Buonasera,
Ad un anno dalla presentazione della mia soluzione per piazza Baldissera, colgo l’occasione per aggiornare e rilanciare il sito, con la speranza che diventi fucina di idee e soluzioni per una Torino davvero sostenibile.
Situazione immutata da un anno, complice la chiusura del cavalcavia di C.so Grosseto, stesse code, stesso inquinamento, stesso stress.


Sette grandi corsi si immettono su questa rotatoria con notevoli numeri di traffico che, va sottolineato, è composto da automobili con in media 1,2 persone a bordo.
Il maggior flusso di traffico, si evince dai dati, si ha da Corso Principe Oddone che punta verso Corso Venezia (e viceversa), seguendo l’asse est – ovest.
Tuttavia chi vuole andare diritto si trova la strada sbarrata dalle auto in entrata dagl’altri corsi che si immettono sulla rotatoria; creando un anello di traffico che paralizza la rotonda, mandando in tilt la viabilità sugli stessi corsi e sulle vie limitrofe.
L’uovo di colombo consiste nel pensare e unire le due caratteristiche principali di questa piazza; 1) Flusso principale in una direzione 2) Immenso campo nel mezzo della rotonda senza alberi o qualsiasi altro tipo di arredo urbano.
Allora la mia idea sta proprio nel costruire 2 rettilinei che colleghino, in maniera lineare, corso Principe Oddone a Corso Venezia, consentendo a chi deve andare dritto, semplicemente di andarci, senza immettersi nella rotonda.
Più che costruire si tratta di asfaltare 2 corsie in una rotonda pianeggiante con una spesa minima e con brevi tempi di realizzazione. Soluzione abbastanza simile ad Rondò della forca, dove il traffico è comunque presente, ma scorre
Ogni corso, quindi ogni entrata, ha il suo semaforo; ma non ci saranno 7 tempi semaforici, in modo da evitare tempi di attesa troppi lunghi.
Quando l’asse principale (C.so P.Oddone – C.so Venezia) ha il verde, le altre entrate sono chiuse, così da permettere libero transito a chi deve andare diritto o svoltare a destra, che potrà tranquillamente farlo senza preoccuparsi di macchine in entrata da ogni dove.
Quando scatta il rosso, le altre entrate affrontano la rotatoria normalmente (ossia dando precedenza a sinistra), senza avere il mostruoso volume di traffico in arrivo dall’asse principale.
Su questo sito, per motivi comprensibili, ho voluto presentare la mia idea in soluzione “light” senza disegni su Autocad e omettendo dati che, invece, ci sono sulla mia più precisa e completa relazione.
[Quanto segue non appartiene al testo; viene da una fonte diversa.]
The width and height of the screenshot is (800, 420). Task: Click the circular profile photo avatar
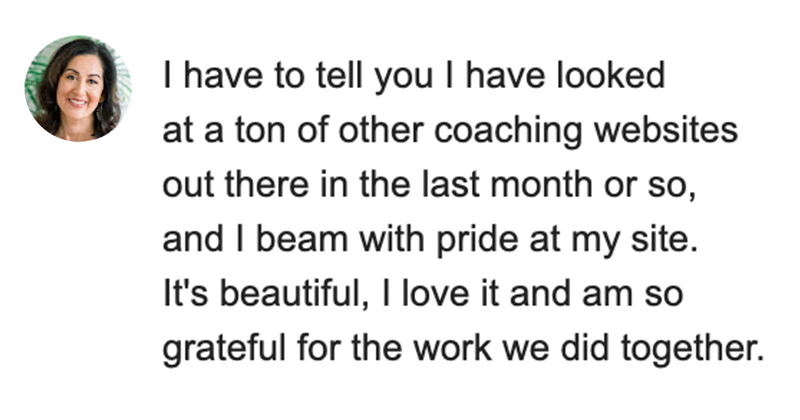point(78,89)
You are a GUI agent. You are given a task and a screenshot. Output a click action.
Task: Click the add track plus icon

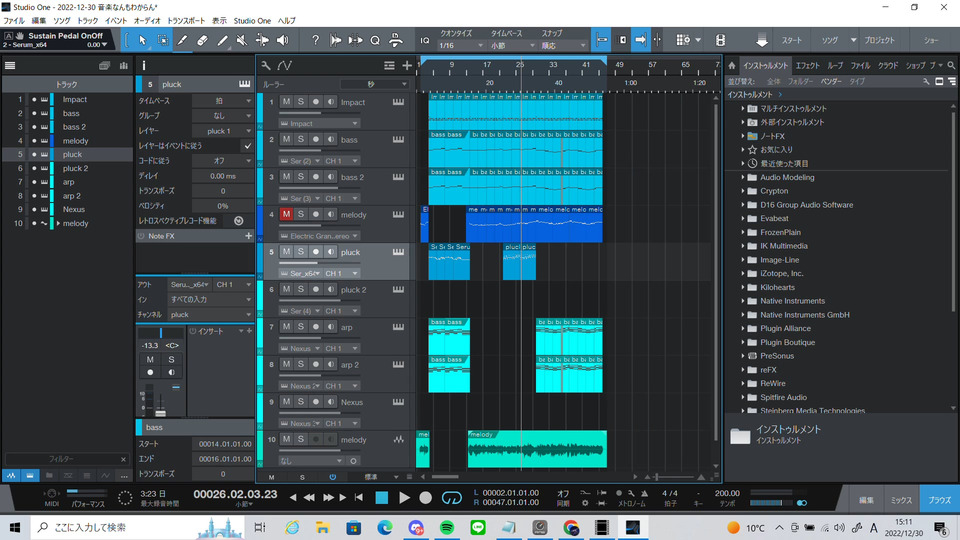[407, 65]
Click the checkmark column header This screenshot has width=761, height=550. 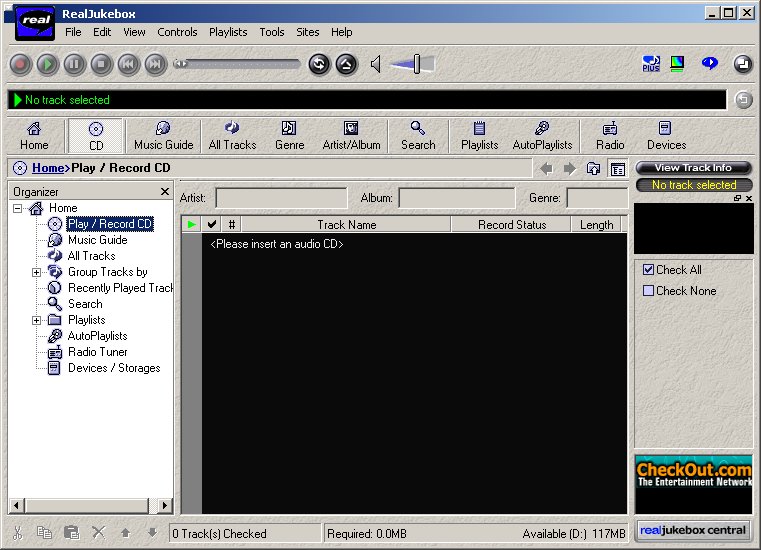[x=211, y=225]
Sono ovviamente a disposizione di chiunque voglia qualche informazione in più o dare suggerimenti.
Infine va fatta una riflessione, seria. Finchè per ogni persona corrisponderà una macchina, magari di grandi dimensioni e finchè si userà l’auto anche per i più piccoli spostamenti non ci sarà nessuna viabilità in grado di sostenere questa sbagliata visione della mobilità.
L’unica alternativa è pensare a soluzioni di mobilità dolce che incentivino l’uso della biciletta e dei mezzi pubblici. I vantaggi sono evidenti sin da subito e non si parla solo dal punto di vista ambientale.
Riduzione dei tempi di percorrenza, dei tempi per cercare parcheggio, dei costi e non per l’ultimo delle emissioni che, data la situazione attuale, non è per nulla una pessima idea.